I tried. I really did. But Dawn of Justice lived down to my carefully-tempered expectations.
Even upon its announcement nearly a year ago, I was skeptical. I did not especially enjoy Superman: Man of Steel from 2013. I found it overly grim, with an overthought plot and a lack of compelling characters. When I heard that writer and director Zack Snyder had been pegged to do Dawn of Justice, I was not terribly enthused. When I also heard that this was to be the first in a new extended movie universe based on DC, then it clearly became that long-standing comic book company's attempt to catch up with Marvel and its outrageously successful Cinematic Universe. As an opening salvo in any sort of competition with Marvel, Dawn of Justice falls bafflingly short.
The most basic elements of the story aren't terrible. During the events of Man of Steel, when Superman's clash with General Zod kills thousands upon thousands of people, Bruce Wayne (Ben Affleck) begins to feel that humans are helpless in the presence of such immensely powerful beings. Behind the scenes, a young Lex Luthor begins to manipulate this fear into a battle between his arch-nemesis Superman and Wayne's crime-fighting alter-ego, Batman. While not exactly the most original idea, this story is something to work with and has potential for some engaging narrative and clever ideas.

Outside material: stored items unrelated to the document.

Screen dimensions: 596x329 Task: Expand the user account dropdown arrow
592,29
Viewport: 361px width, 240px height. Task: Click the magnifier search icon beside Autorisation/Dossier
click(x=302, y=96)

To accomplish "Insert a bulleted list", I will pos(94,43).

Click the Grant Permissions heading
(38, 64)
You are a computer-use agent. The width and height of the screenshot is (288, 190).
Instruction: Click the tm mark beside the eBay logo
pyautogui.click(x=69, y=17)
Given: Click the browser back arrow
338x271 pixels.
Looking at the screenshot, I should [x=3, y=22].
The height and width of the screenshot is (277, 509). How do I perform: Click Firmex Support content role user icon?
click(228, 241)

The problem is that the unfolding of the plot is a mess. The story jumps around from place to place so rapidly that it is difficult to get your bearings. With few smooth transitions, we go from Bruce Wayne brooding about his murdered parents to Clark Kent's romance with Lois Lane to Lex Luthor's thin plot to have Superman killed to Lex Luthor's confusing plot to incorporate Kryptonian technology. Shoehorned into this are an odd, flash-forward nightmare vision that is as coherent as a bad acid trip and irrelevant sneak-peeks at other DC superheroes to come in future movies. When the movie's not trying to cram in little previews and allusions for their next several movies, it's trying to cover up the cracks by giving us lots of glossy action. While there are a few modestly interesting sequences, they are brief and rare. Many of the most interesting visuals and ideas are taken from the source comic books, mostly Frank Miller's iconic 1980s mini-series The Dark Knight Returns.

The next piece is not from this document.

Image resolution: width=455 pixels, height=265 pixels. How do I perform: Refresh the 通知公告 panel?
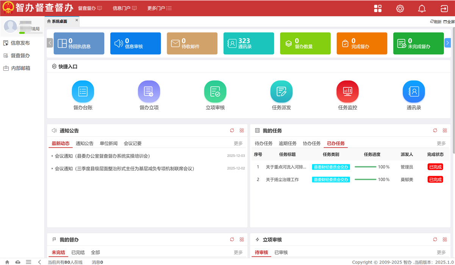coord(232,130)
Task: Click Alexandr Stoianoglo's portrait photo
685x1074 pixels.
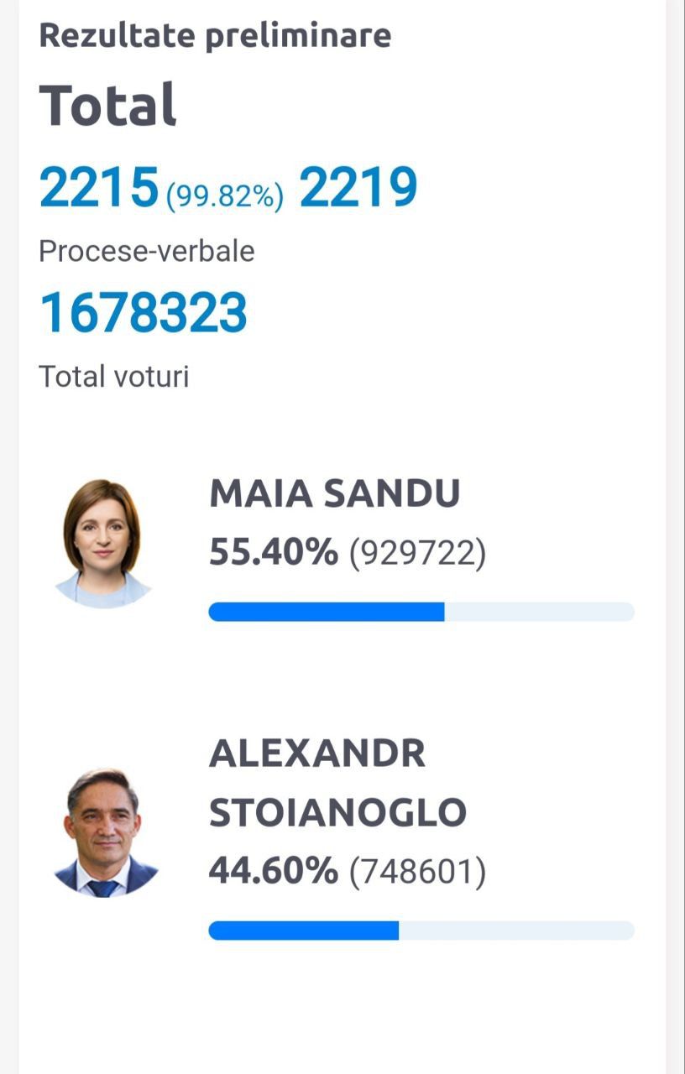Action: (x=104, y=832)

|The title fight isn't nearly as exciting as you might hope.|
There are a few half-decent moments, but far too much Bats
simply throwing Supes through walls, and vice versa.
Many people have bashed Ben Affleck, and he's probably deserved it for some things. However, his acting in this movie is not the problem. In fact, nearly all of the actors are fine. The exception is Jesse Eisenberg's take on Lex Luthor, which I found to be annoyingly twitchy, making the iconic and villainous genius seem more like an insane schizoid than the powerfully intelligent, dominant, and sometimes gleefully evil force that have made up some of the best iterations of the character. I will say that Gal Gadot plays a solid Wonder Woman, but she is the only worthy revelation in the film.
Perhaps the greatest offense here isn't the movie itself, but rather the bucketloads of cash that it raked in during its opening weekend. Despite open skepticism from reliable critics and an avalanche of negative reviews, fans turned out in droves. I can't act overly incensed, as I threw my $11.50 into the DC and Warner Brothers coffers. Still, I fear that these companies will misread the huge opening weekend as validation of their current template. The Marvel Cinematic Universe may have its weaknesses and impending pitfalls, but even its weakest movie (The Incredible Hulk, in my opinion) is better than Dawn of Justice. Not exactly the best way to kick off a massive film franchise, to be sure.